(Dataset)

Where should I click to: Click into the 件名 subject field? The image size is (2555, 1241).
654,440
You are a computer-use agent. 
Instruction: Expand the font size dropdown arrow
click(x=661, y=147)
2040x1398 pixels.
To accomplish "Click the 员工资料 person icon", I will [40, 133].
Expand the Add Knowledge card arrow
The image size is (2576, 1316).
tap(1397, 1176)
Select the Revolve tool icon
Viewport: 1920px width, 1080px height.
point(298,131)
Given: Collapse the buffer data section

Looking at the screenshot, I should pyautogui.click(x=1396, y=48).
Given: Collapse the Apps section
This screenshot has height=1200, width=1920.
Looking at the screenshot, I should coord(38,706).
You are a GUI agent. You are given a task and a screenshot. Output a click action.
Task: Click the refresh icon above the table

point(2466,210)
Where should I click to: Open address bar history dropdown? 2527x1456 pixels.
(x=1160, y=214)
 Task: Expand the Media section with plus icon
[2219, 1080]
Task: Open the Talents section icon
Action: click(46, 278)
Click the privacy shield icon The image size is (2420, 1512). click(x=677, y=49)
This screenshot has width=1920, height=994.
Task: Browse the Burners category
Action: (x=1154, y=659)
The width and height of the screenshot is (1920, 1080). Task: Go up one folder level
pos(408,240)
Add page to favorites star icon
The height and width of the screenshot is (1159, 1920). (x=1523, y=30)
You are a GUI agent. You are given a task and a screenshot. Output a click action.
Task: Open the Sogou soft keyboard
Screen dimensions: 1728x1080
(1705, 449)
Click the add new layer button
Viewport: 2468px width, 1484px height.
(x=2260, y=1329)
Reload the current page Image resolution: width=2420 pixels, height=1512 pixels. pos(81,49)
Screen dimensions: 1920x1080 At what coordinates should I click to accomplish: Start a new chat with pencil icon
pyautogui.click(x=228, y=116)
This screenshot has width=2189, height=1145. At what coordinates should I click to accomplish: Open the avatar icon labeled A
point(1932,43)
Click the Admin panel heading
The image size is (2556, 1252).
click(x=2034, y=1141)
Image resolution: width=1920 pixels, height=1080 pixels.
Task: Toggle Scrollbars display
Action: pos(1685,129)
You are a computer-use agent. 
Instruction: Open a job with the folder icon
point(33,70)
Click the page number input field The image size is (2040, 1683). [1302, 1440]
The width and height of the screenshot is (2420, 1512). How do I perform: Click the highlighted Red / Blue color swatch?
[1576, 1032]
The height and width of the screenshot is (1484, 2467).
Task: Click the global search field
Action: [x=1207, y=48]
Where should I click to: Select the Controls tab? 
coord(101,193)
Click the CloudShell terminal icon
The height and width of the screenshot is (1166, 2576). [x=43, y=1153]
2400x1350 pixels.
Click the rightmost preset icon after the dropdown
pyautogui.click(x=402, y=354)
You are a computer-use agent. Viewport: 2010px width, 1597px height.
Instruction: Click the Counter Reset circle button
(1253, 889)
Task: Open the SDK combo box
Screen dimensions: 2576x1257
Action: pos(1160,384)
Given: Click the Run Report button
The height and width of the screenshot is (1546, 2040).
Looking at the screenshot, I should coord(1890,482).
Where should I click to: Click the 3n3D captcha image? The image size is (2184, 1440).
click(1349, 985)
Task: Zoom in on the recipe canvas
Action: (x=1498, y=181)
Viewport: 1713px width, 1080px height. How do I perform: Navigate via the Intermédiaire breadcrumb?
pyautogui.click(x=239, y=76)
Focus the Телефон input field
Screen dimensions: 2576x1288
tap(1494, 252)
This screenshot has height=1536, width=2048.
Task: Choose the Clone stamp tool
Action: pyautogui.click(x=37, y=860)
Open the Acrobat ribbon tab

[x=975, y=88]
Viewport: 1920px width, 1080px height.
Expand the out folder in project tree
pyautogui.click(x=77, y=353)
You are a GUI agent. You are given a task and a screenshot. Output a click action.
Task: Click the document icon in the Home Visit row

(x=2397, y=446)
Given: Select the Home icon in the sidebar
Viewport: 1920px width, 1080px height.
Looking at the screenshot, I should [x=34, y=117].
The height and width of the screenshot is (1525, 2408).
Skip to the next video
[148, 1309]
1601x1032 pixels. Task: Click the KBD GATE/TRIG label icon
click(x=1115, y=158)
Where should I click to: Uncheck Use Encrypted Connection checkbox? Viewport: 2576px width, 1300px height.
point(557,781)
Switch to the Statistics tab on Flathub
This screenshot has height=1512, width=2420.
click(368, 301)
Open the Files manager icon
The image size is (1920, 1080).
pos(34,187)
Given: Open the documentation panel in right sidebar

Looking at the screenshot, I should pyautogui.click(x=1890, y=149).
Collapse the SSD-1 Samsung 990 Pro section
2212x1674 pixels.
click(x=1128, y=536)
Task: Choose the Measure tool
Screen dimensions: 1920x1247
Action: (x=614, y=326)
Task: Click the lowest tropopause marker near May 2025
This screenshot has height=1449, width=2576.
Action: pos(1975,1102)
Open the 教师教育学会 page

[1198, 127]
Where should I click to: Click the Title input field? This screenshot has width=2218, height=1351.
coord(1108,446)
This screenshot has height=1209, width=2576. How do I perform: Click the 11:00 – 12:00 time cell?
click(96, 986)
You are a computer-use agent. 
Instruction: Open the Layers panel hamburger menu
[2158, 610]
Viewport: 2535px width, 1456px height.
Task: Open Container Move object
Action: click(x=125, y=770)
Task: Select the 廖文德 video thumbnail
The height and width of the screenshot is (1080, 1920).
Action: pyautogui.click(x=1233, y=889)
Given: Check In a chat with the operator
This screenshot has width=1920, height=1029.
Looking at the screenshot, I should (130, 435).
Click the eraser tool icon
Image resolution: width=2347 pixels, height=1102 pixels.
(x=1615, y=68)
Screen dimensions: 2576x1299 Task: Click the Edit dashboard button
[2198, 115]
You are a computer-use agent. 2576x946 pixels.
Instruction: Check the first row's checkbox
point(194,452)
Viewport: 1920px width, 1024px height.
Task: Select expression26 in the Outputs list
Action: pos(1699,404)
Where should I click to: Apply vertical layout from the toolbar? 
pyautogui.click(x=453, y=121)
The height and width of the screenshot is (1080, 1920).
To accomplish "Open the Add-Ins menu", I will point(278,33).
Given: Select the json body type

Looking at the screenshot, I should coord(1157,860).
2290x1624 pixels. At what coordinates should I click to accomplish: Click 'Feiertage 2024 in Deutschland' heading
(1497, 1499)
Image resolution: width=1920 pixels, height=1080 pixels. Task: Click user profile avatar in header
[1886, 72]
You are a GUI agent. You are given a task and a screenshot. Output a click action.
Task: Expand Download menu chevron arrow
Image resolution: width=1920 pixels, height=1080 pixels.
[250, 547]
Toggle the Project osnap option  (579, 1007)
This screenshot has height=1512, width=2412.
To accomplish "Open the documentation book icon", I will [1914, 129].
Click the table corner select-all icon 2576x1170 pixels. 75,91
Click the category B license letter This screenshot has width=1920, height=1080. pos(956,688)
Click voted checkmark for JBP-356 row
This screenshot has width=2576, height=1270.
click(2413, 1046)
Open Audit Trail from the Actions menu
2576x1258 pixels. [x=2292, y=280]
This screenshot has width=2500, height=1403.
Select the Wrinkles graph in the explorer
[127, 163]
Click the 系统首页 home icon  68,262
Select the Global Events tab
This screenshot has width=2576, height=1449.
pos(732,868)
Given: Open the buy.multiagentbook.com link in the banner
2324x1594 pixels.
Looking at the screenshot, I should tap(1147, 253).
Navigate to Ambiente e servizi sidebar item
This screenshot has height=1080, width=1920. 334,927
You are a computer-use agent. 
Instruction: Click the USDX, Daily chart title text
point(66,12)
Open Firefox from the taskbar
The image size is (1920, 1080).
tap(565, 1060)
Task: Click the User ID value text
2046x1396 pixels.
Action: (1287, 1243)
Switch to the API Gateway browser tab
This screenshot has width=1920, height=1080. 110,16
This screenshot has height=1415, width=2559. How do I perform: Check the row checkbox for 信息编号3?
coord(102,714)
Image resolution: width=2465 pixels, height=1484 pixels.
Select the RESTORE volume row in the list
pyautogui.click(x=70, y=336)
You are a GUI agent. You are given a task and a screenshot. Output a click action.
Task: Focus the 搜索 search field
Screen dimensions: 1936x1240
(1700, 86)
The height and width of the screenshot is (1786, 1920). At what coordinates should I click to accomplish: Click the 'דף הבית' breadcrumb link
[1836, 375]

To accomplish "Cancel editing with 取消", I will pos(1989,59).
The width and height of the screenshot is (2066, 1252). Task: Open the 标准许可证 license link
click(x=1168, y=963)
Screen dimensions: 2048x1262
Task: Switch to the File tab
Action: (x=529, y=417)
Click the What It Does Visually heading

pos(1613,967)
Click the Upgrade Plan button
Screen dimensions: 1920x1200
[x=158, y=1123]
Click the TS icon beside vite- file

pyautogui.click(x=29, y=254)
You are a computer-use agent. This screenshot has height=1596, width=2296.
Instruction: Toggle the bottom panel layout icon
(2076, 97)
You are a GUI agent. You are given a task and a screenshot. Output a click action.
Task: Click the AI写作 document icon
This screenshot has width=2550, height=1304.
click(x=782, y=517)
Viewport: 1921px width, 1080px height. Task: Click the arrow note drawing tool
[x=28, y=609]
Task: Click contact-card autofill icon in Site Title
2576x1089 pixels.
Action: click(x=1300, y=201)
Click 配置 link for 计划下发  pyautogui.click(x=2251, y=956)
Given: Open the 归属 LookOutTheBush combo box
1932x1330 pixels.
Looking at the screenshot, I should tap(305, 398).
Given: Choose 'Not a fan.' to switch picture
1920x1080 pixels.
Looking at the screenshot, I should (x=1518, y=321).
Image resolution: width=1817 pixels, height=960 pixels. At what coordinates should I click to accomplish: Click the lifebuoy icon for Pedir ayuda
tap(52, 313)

(End Dataset)

Problem requirements: Every line in the records above that contains the word "combo" is to be copied out.

Output below:
Task: Open the SDK combo box
Given: Open the 归属 LookOutTheBush combo box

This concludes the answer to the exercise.